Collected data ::
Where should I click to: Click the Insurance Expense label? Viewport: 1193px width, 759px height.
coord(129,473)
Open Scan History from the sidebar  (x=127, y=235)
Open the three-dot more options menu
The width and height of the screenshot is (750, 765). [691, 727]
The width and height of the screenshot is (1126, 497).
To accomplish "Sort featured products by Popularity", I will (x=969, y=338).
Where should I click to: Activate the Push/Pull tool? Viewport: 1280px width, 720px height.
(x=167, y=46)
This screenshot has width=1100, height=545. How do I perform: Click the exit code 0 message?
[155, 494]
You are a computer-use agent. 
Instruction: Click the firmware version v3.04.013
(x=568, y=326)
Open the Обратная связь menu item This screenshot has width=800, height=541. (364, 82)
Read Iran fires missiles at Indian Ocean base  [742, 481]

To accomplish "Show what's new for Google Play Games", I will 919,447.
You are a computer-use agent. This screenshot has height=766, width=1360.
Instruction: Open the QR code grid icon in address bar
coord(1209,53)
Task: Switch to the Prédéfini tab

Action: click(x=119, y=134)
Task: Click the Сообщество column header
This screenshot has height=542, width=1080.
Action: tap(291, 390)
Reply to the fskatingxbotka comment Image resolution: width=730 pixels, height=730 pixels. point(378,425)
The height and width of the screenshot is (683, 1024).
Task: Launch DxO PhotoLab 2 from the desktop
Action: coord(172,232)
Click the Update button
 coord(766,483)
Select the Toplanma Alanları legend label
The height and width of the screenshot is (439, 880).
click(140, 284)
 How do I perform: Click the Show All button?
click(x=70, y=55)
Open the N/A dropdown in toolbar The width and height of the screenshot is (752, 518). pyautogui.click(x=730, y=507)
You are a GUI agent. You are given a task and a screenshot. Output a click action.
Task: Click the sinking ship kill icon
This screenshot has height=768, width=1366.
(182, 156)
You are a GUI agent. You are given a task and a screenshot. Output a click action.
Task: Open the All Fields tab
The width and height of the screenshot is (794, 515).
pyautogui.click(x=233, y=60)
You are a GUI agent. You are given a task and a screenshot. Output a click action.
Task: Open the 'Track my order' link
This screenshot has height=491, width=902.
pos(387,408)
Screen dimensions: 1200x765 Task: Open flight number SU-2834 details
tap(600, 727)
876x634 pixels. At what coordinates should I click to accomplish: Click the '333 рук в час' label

Work required :: Print the entries once more, identical in every line.

Solution for this exercise ::
Where should I click to: Click the Insurance Expense label? Viewport: 1193px width, 759px height.
coord(129,473)
Open Scan History from the sidebar  (x=127, y=235)
Open the three-dot more options menu
The width and height of the screenshot is (750, 765). [691, 727]
The width and height of the screenshot is (1126, 497).
To accomplish "Sort featured products by Popularity", I will (x=969, y=338).
Where should I click to: Activate the Push/Pull tool? Viewport: 1280px width, 720px height.
(x=167, y=46)
This screenshot has width=1100, height=545. How do I perform: Click the exit code 0 message?
[155, 494]
You are a computer-use agent. 
Instruction: Click the firmware version v3.04.013
(x=568, y=326)
Open the Обратная связь menu item This screenshot has width=800, height=541. (364, 82)
Read Iran fires missiles at Indian Ocean base  [742, 481]

To accomplish "Show what's new for Google Play Games", I will 919,447.
You are a computer-use agent. This screenshot has height=766, width=1360.
Instruction: Open the QR code grid icon in address bar
coord(1209,53)
Task: Switch to the Prédéfini tab

Action: click(x=119, y=134)
Task: Click the Сообщество column header
This screenshot has height=542, width=1080.
Action: tap(291, 390)
Reply to the fskatingxbotka comment Image resolution: width=730 pixels, height=730 pixels. point(378,425)
The height and width of the screenshot is (683, 1024).
Task: Launch DxO PhotoLab 2 from the desktop
Action: coord(172,232)
Click the Update button
 coord(766,483)
Select the Toplanma Alanları legend label
The height and width of the screenshot is (439, 880).
click(140, 284)
 How do I perform: Click the Show All button?
click(x=70, y=55)
Open the N/A dropdown in toolbar The width and height of the screenshot is (752, 518). pyautogui.click(x=730, y=507)
You are a GUI agent. You are given a task and a screenshot. Output a click action.
Task: Click the sinking ship kill icon
This screenshot has height=768, width=1366.
(182, 156)
You are a GUI agent. You are given a task and a screenshot. Output a click action.
Task: Open the All Fields tab
The width and height of the screenshot is (794, 515).
pyautogui.click(x=233, y=60)
You are a GUI agent. You are given a task and a screenshot. Output a click action.
Task: Open the 'Track my order' link
This screenshot has height=491, width=902.
pos(387,408)
Screen dimensions: 1200x765 Task: Open flight number SU-2834 details
tap(600, 727)
876x634 pixels. At what coordinates should I click to accomplish: Click the '333 рук в час' label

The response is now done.